The men talk while preparing dinner while the women work out in the gym and have a similar jousting match. Diane talks of her sexual tastes, which run irrevocably towards the violent and humiliating. A woman discussing being tied to a radiator in a degrading position and taken from behind and concluding, “I have never come like that…” belongs in every film, regardless of plot or content. Dominique is a woman who does not speak as much as listen with a wry smile, since she has had all of their men from time to time. The opening monologue about imperial decline is hers, and so her sexual power radiates from her fierce intellect. All subjects are fair game, including homosexuality, which is thankfully treated as just one of many sexual orientations. The one person who impugns such tastes is Louise, who is a neurotic introvert. And apparently the only woman in her social circle who hasn’t fucked another woman. She reflects, “And I am always so scared of being abnormal…” How easily the definition of that word changes when the subjects involved lose their repression. This fear of abnormality is so easily projected upon others when one is insecure, and too often given to passing judgment.


When the men and women meet, you can almost sense the battle lines that have been drawn, but the war remains a playful one. There is no blood here, only ideas, batted around in a blithe competition of badinage. As one of the men note: “Women’s rise to power has always been linked to decline.” A misogynist salvo? Hardly. These are well-educated people discussing philosophical ideas that are normally crushed underneath the contemptuous silence of political correction – our hateful genteelism. Such movements give rise to a middle class morality that is treated with contempt in the last third of the film in a seemingly cruel remark by one of the characters that should incur your applause.

Dataset excerpt –
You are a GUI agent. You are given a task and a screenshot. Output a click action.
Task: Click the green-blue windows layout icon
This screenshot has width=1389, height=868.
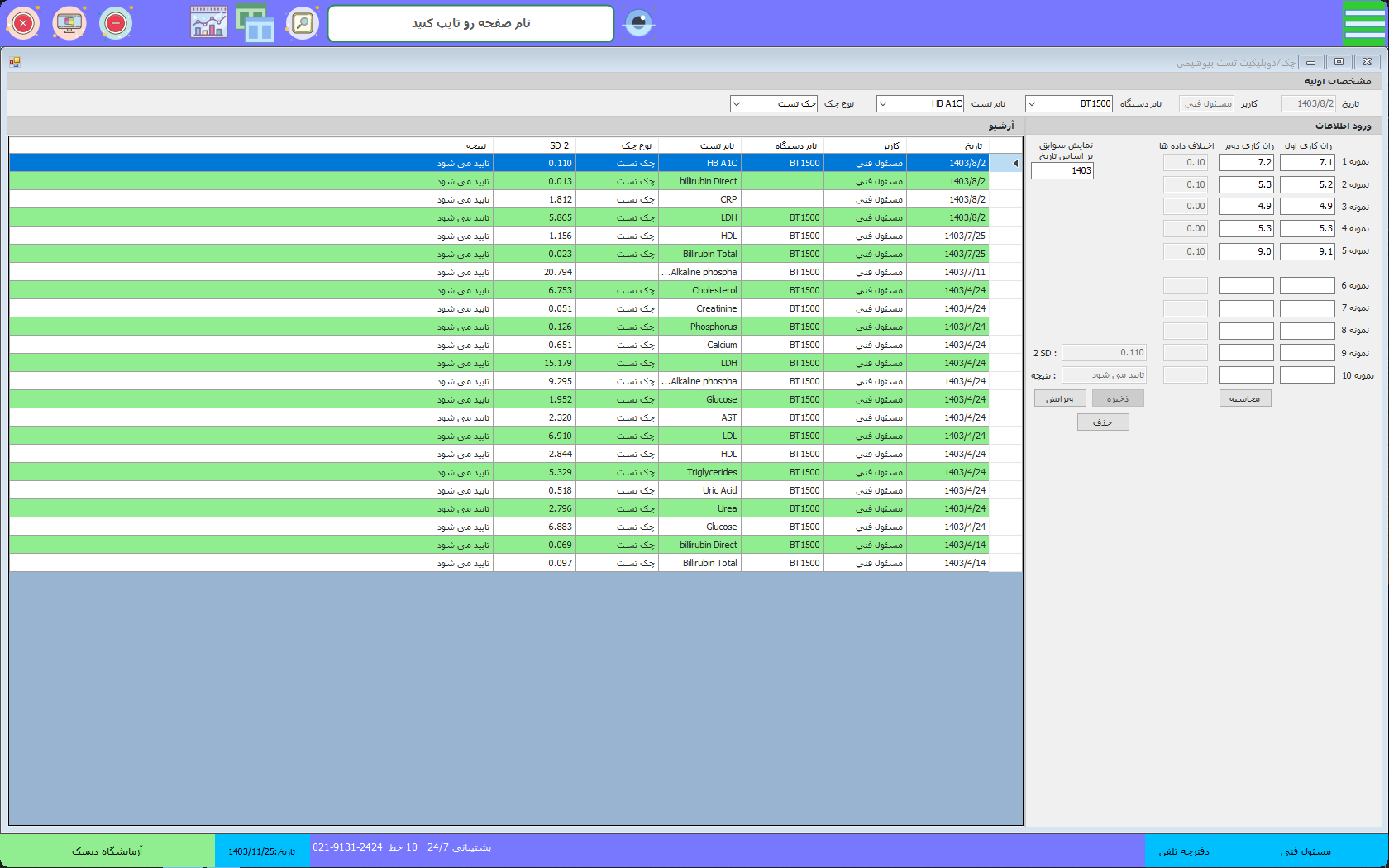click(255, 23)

Requirement – Retype the part of the film review that runs from "When the men" up to and including "incur your applause.".

Solved exercise –
When the men and women meet, you can almost sense the battle lines that have been drawn, but the war remains a playful one. There is no blood here, only ideas, batted around in a blithe competition of badinage. As one of the men note: “Women’s rise to power has always been linked to decline.” A misogynist salvo? Hardly. These are well-educated people discussing philosophical ideas that are normally crushed underneath the contemptuous silence of political correction – our hateful genteelism. Such movements give rise to a middle class morality that is treated with contempt in the last third of the film in a seemingly cruel remark by one of the characters that should incur your applause.